2 Learn about diamonds
The essentials are the four Cs: carat, colour, clarity and cut. Carat is the measurement of the weight of a diamond and is equal to 0.2 grams. Colour ranges from D to Z (D is the best colour and Z leans towards the fancy colours). Clarity starts at flawless and goes to I3 (from no inclusions to inclusions that are visible to the naked eye). Cut goes from excellent to poor and refers to the diamond's reflective qualities, not its shape.
3 Other elements to consider
It's not just about the four C's. In addition to this, investors must look at the proportion, symmetry and polish of the diamond they wish to purchase. These are clearly stated on all certificates. Proportion refers to the cut of the diamond and thus its sparkle, which is caused by light refraction. Symmetry applies to the "exactness" of the shape of the diamond, including facets such as its arrangement and placement. Polish is all about the quality of a diamond's surface condition that was achieved through the polishing process.
This is something that 90 per cent of diamond buyers are not aware of. If you are buying a diamond that has a high colour, such as a D, E, F, G, or H, the fluorescence should be nil or faint. This is because fluorescence indicates that there is carbon present within the diamond, which will make it look less shiny and "milky". Fluorescence robs a diamond of its true lustre and colour. However, if you are considering buying colours other than the above, such as J, K, L, M, or N, then the fluorescence is highly valued because it makes the diamond look brighter and whiter than its true colour.
5 Budget for your investment
Investors need to start by assessing how much they can afford to invest and then what category of diamond will fit within their budget. They must also identify whether or not they want to buy loose certified diamonds or diamond jewellery. The reason for this is that loose diamonds are more liquid, which can help if you need to sell one quickly.
6 Long-term holding
It is very important to look at diamonds as a long-term investment. Their appreciation is strongly evident, while the supply of diamonds is expected to decrease over the coming years.
Diamond prices are expected to increase exponentially over the coming years. According to analysts at Money Watch, diamond demand is set to grow at 20 per cent a year, which means now is a good time to invest in diamonds.

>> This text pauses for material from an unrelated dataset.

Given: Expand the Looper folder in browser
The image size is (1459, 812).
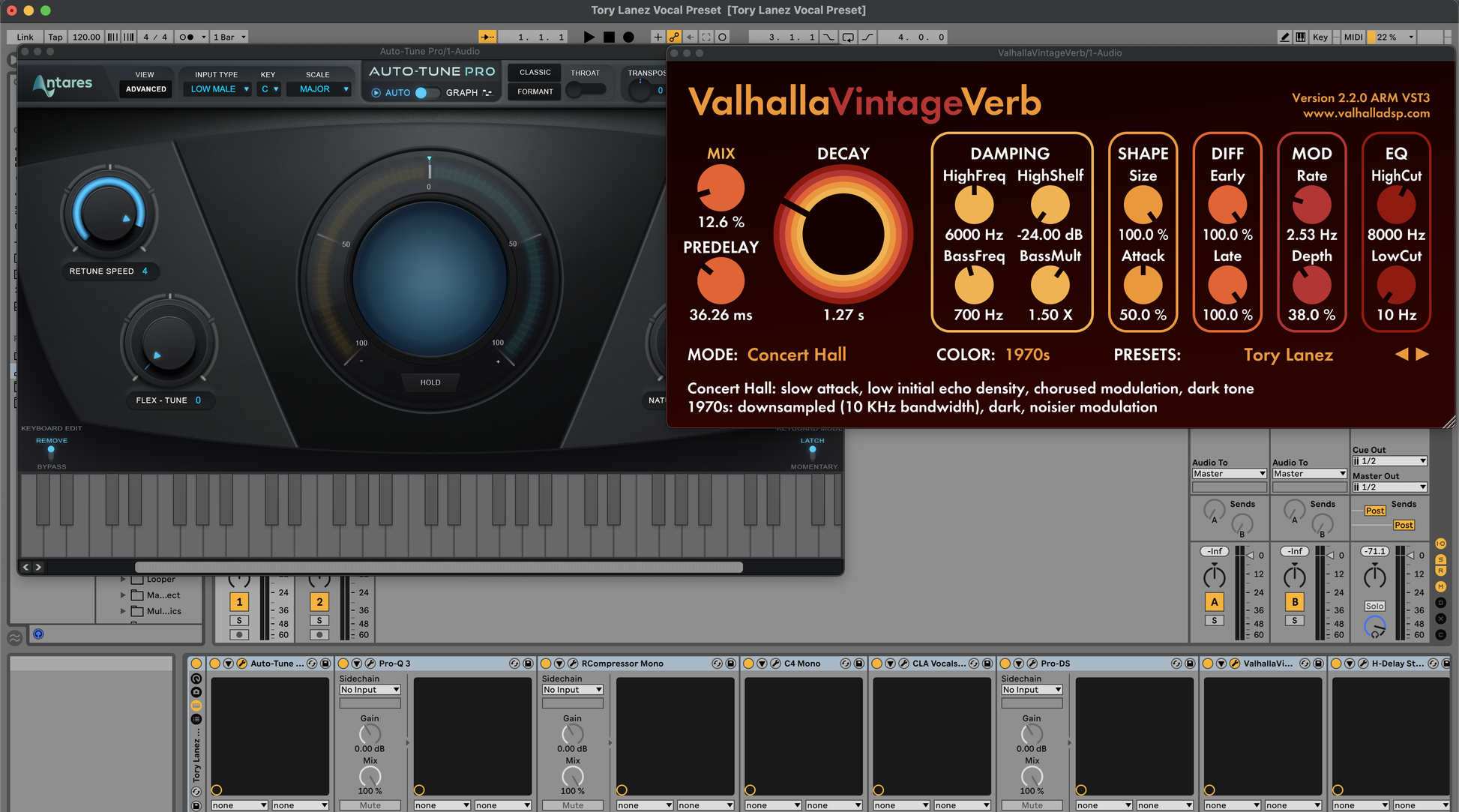Looking at the screenshot, I should point(123,580).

There's not many investments that can be worn and used for years without diminishing their value. This is one of the great features about investing in diamonds - one can buy these dazzling rocks, use them for years and, if need be, sell them.
9 Wholesale versus retail
Try to buy wholesale and not retail. The reason for this is because the profit margins for diamonds sold retail are quite high.
It is important to have your diamond certified because this confirms such things as its carat and grade. There are three widely used diamond laboratories that certify diamonds: the California-based Gemological Institute of America, HRD Antwerp, in Belgium, and the International Gemological Institute (IGI), which is also headquartered in Antwerp, but has an office in Dubai.